+++ DOCUMENT EXCERPT +++

2) Cargo-cult computing.

3) Very strategic integration with Heroku and Xcode. Both are very important force multipliers. It was initially the Ruby folks they were the champions of Git outside of the Linus kernel devs.

4) Github.

5) Silicon Valley. SV is a very large echo chamber, the fact that Github is in the middle of it gives you an edge. Bitbucket is based out in Australia I think, there was less people to talk to, less good people for hire etc. Back in around 2008, both Github and Bitbucket were terrible.


It isn't _just_ GitHub, but it's 90% GitHub. And 10% Torvalds. The important part is that it's 0% actual, useful reasons.


Because is it better. Very simle reason, although very difficult to stomach for some.


The only bug here that was "bugging" me was that issue 3857, where you had to specify the username in your config rather than being able to just do it on the fly in the command. Nice to see the rest getting fixed, though.

While we're talking about Mercurial (which is rare), the crecord extension may be getting Windows support soon -- there's a Windows fork, and the original author wants to merge it in. Crecord is a command-line interface for choosing which specific lines to include in a commit. It's one of the reasons why I feel hg is very useable from the command line, even if you aren't a command-line wizard.

crecord: https://bitbucket.org/edgimar/crecord/

windows fork: https://bitbucket.org/jmb/crecord


I would be interested in hearing from people who are using hg still. What is the reasoning? Do you see something in hg that the rest of us don't? Are there specific features of hg that git doesn't have?


Mercurial isn't the terrible DVCS that people left for greener git pastures; indeed it's the opposite: GitHub is why git won, and people are still learning how terrible git is and how awesome Mercurial is. They don't "still use" Mercurial, they "still use" git.

Mercurial has a great API. git has a terrible API. Mercurial is a joy to extend in Python. git is impossible to extend to any meaningful degree and is a terrible mess of Perl, shell script and C.

git is a hack and Mercurial is the future.

+++

STATED GOAL A:
Could you give the passage of the version-control discussion starting at "Mercurial isn't the" and ending at "script and C.", substituting "Lua" for "Python"?
The entries that follow have no connection to the version-control discussion.

+++ DATASET +++

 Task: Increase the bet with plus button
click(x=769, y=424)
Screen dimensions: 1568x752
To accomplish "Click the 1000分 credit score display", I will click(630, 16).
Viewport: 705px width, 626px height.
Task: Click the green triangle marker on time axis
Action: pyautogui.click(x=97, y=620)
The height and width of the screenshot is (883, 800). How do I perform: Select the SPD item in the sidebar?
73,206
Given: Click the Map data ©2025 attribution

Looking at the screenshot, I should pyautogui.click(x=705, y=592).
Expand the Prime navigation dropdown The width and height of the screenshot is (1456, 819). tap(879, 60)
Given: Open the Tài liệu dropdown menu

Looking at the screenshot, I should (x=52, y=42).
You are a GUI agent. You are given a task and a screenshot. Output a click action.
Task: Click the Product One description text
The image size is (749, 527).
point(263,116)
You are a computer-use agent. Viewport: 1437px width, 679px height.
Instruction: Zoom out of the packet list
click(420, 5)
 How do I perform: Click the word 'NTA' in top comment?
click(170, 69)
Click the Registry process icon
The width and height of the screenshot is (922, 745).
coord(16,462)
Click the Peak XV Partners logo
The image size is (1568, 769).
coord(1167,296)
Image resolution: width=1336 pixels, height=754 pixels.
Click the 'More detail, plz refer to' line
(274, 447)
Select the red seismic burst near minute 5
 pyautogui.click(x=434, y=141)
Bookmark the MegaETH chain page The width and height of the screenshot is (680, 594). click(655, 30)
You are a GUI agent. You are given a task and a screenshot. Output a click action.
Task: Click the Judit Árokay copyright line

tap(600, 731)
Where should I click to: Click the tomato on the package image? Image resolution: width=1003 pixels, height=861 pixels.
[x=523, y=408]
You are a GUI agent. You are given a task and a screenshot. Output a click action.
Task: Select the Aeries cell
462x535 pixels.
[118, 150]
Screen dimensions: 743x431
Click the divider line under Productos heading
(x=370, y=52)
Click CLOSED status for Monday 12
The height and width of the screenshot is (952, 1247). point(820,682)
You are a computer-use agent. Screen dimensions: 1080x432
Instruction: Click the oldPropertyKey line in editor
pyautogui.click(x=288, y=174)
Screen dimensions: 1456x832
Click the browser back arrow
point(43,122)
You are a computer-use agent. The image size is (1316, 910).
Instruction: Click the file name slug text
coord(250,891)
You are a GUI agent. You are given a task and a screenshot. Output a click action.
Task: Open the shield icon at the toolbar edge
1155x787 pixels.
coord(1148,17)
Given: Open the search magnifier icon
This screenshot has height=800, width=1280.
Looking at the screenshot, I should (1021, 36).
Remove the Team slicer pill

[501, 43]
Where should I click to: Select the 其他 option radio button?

+++

STATED GOAL B:
Can you echo the entries unchanged, starting at the line that contains "Where should I click to: Click" and ending with the last line of the entries?

TASK RESULT A:
Mercurial isn't the terrible DVCS that people left for greener git pastures; indeed it's the opposite: GitHub is why git won, and people are still learning how terrible git is and how awesome Mercurial is. They don't "still use" Mercurial, they "still use" git.

Mercurial has a great API. git has a terrible API. Mercurial is a joy to extend in Lua. git is impossible to extend to any meaningful degree and is a terrible mess of Perl, shell script and C.

TASK RESULT B:
Where should I click to: Click the tomato on the package image? Image resolution: width=1003 pixels, height=861 pixels.
[x=523, y=408]
You are a GUI agent. You are given a task and a screenshot. Output a click action.
Task: Select the Aeries cell
462x535 pixels.
[118, 150]
Screen dimensions: 743x431
Click the divider line under Productos heading
(x=370, y=52)
Click CLOSED status for Monday 12
The height and width of the screenshot is (952, 1247). point(820,682)
You are a computer-use agent. Screen dimensions: 1080x432
Instruction: Click the oldPropertyKey line in editor
pyautogui.click(x=288, y=174)
Screen dimensions: 1456x832
Click the browser back arrow
point(43,122)
You are a computer-use agent. The image size is (1316, 910).
Instruction: Click the file name slug text
coord(250,891)
You are a GUI agent. You are given a task and a screenshot. Output a click action.
Task: Open the shield icon at the toolbar edge
1155x787 pixels.
coord(1148,17)
Given: Open the search magnifier icon
This screenshot has height=800, width=1280.
Looking at the screenshot, I should (1021, 36).
Remove the Team slicer pill

[501, 43]
Where should I click to: Select the 其他 option radio button?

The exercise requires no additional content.